Given the constant barrage of bad news in the post-Mid Staffs era you could be forgiven for thinking the NHS is ‘broken’, as headlines have shouted. However, there are many well-run hospitals – some with exceptional departments, containing highly talented doctors. The disparity between these hospitals and some of our struggling trusts might be the NHS’s biggest failing, but it also provides hope; some NHS hospitals make the system work, and if some can, why can’t others?
The current picture is one of inconsistent care and postcode lotteries. Despite its mantra, our health service does not provide truly equal access to all; operation success rates vary by >10% depending on where in the country you need surgery, and there remains significant variance in disease outcomes from hospital to hospital, especially when surgery is required. Could the greatest room for improvement in the NHS come from increased communication between successful and unsuccessful departments, so that the latter can learn from the former?

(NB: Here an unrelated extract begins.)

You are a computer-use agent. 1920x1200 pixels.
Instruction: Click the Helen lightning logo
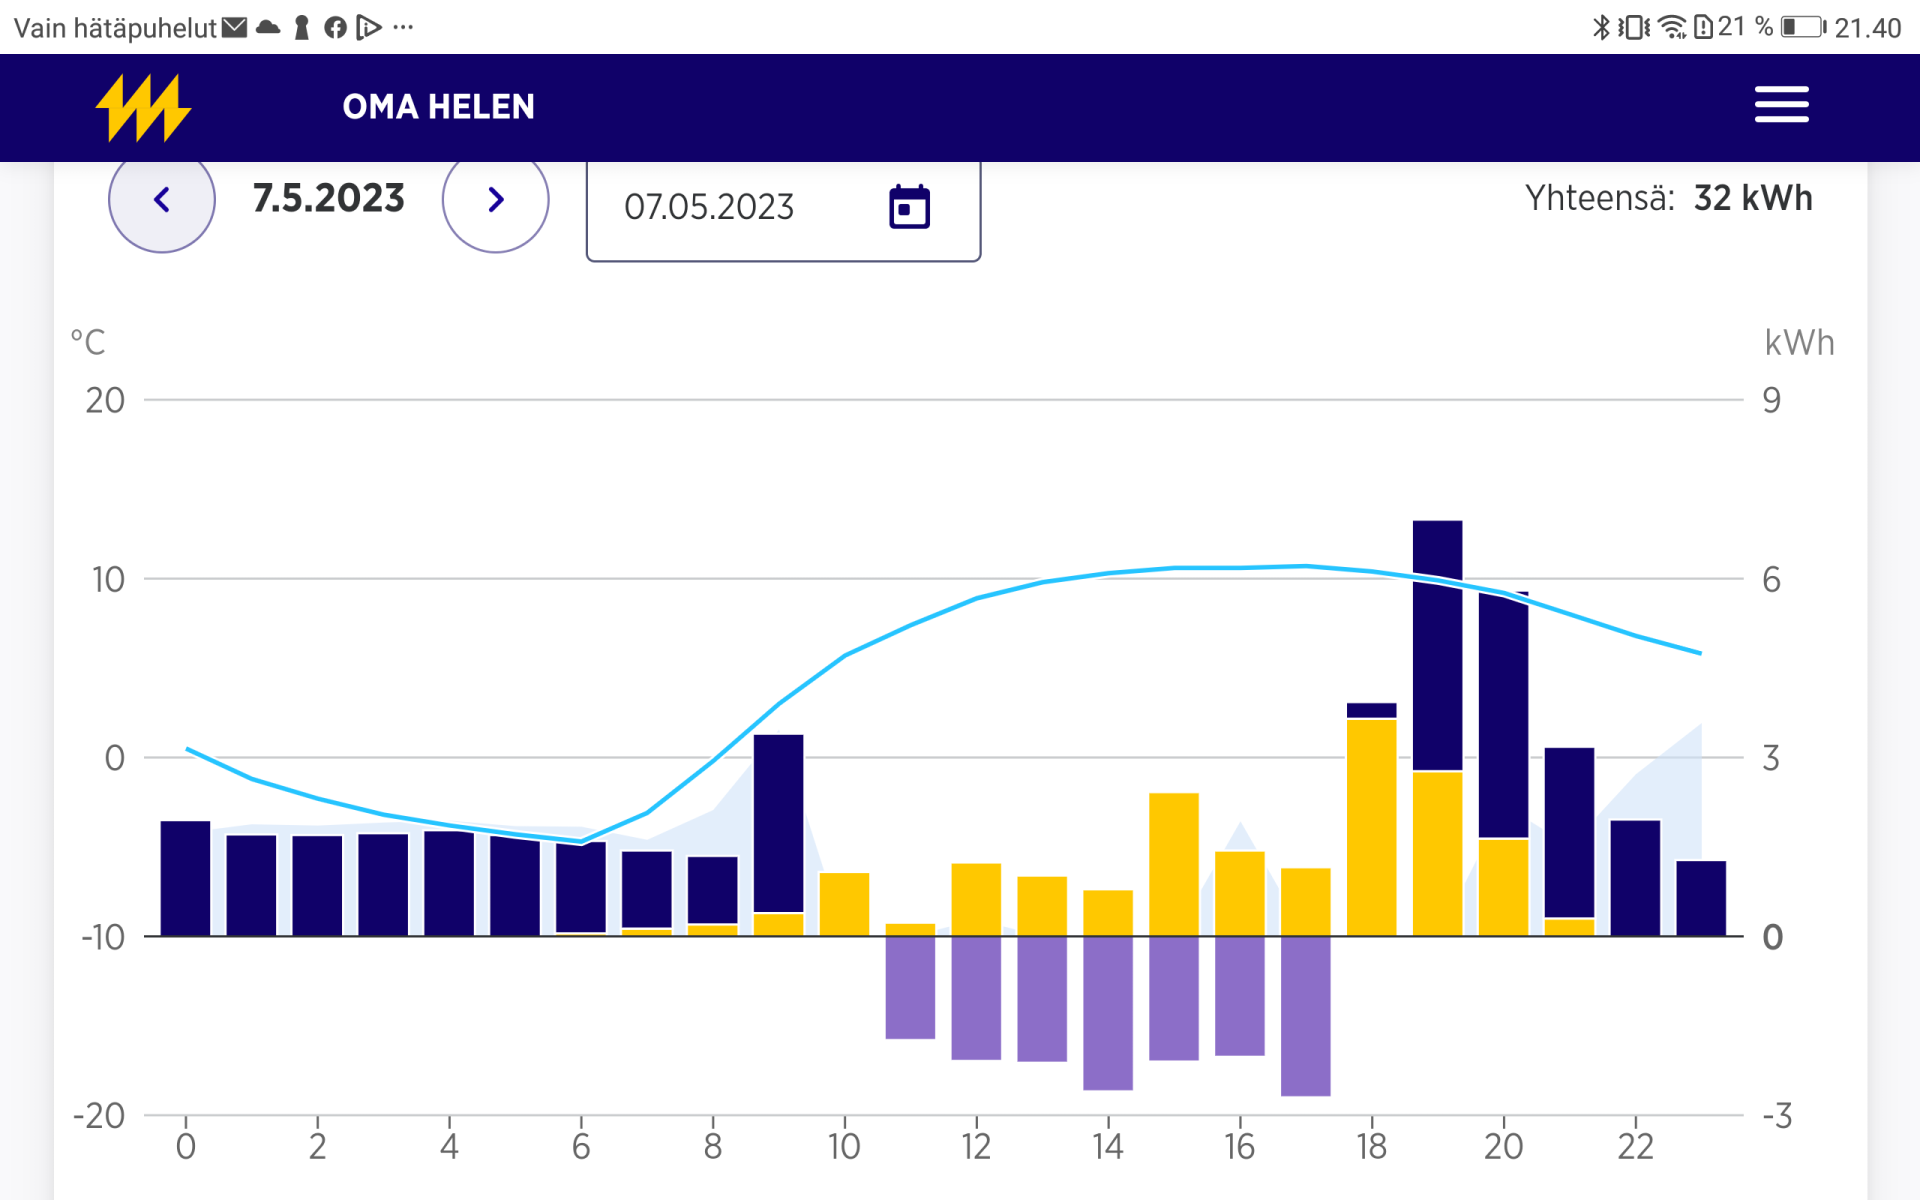click(143, 107)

It is no revelation that the NHS is poor at best practice sharing, but this doesn’t change the fact that if teams in leading departments were encouraged to package their models into guidelines and workshops, this would go some way to helping hospitals where standards have slipped address their problems. Failing hospitals have rafts of guidelines, algorithms and care pathways imposed upon them from above, but it is advice from peers that resonates the loudest on wards and in clinics.
Perhaps then, it’s emulation of successful practice within the system that can eventually inspire imitation, and not just praise, from elsewhere.